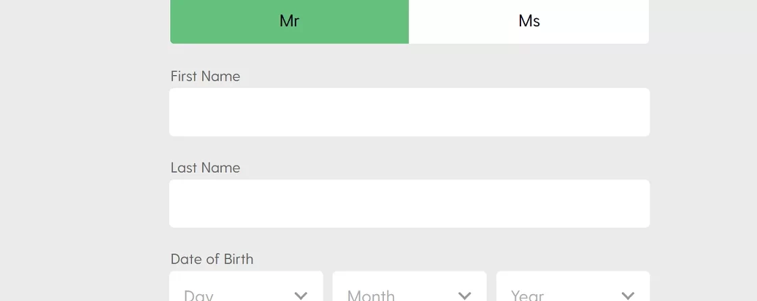The image size is (757, 301).
Task: Click the 'Day' placeholder text
Action: point(199,295)
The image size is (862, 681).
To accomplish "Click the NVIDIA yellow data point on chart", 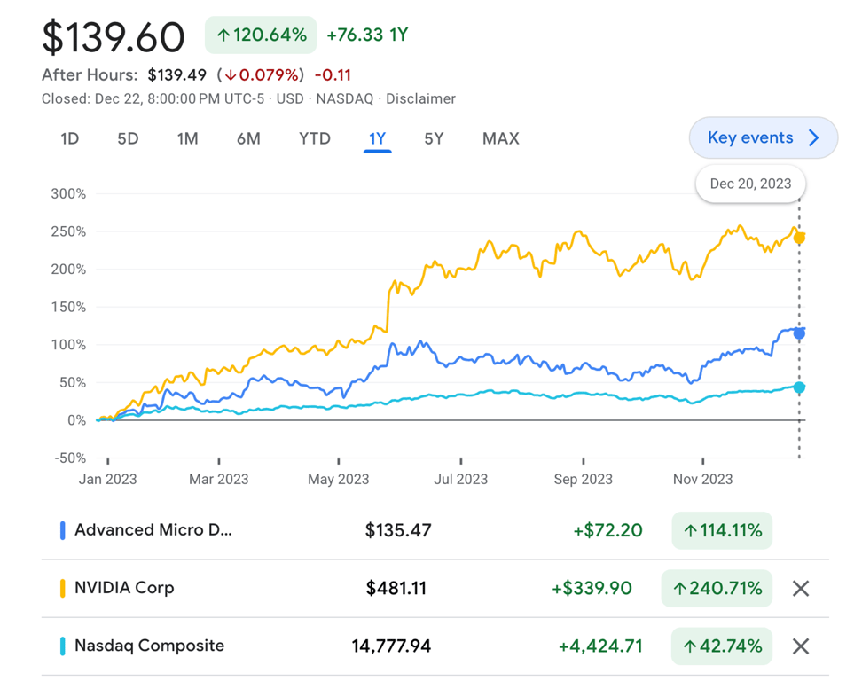I will [x=799, y=238].
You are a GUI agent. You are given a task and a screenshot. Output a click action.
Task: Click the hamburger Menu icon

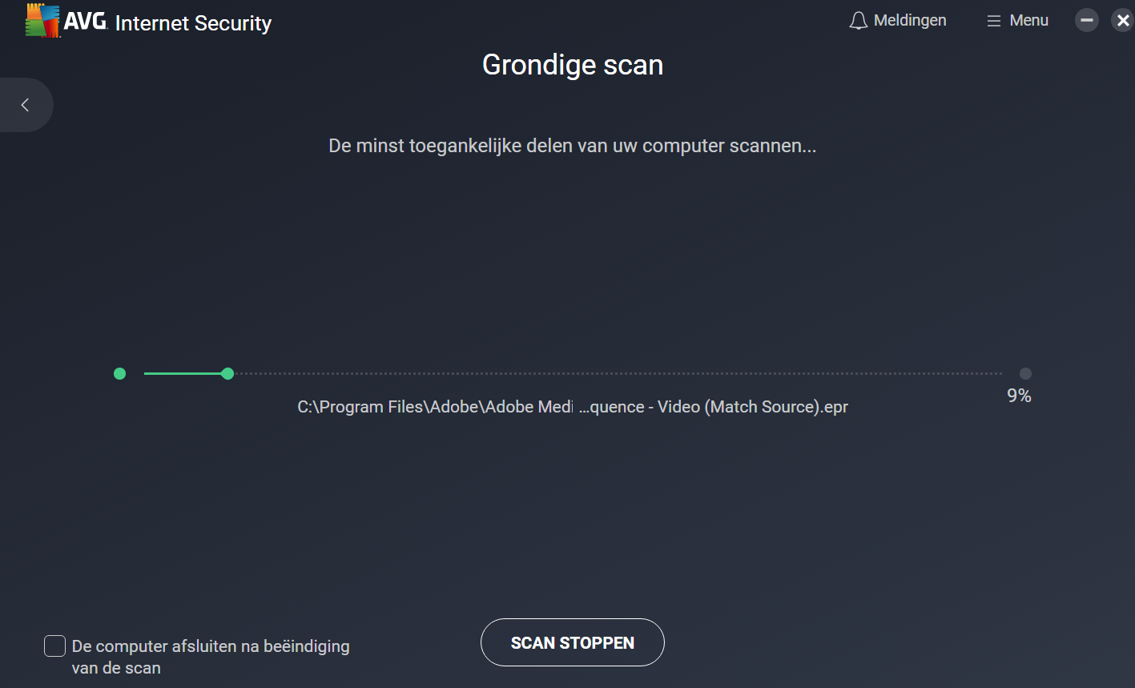tap(993, 21)
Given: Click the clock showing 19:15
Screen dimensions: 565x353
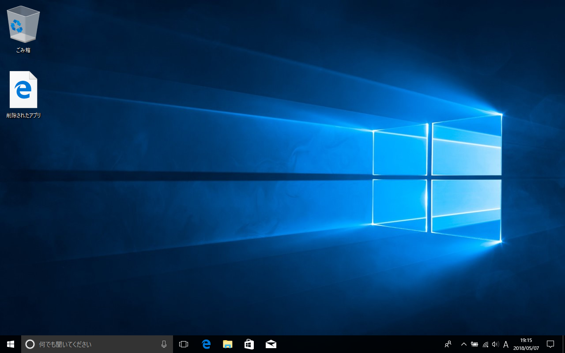Looking at the screenshot, I should pos(526,344).
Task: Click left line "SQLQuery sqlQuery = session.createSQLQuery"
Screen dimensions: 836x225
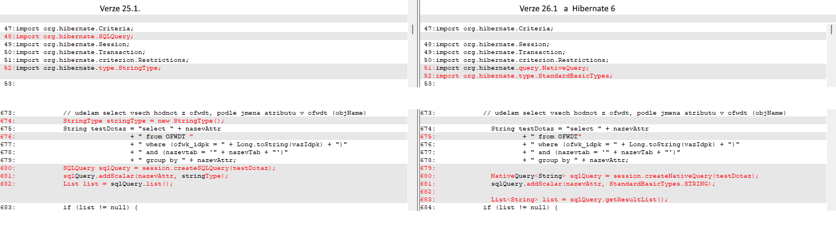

→ Aim of the exercise:
Could you write out the listing word for word, starting with the line that contains "Task: Click left" and going on through the end of the listing, and leave out the pictures?

→ Output below:
Task: Click left line "SQLQuery sqlQuery = session.createSQLQuery"
Screen dimensions: 836x225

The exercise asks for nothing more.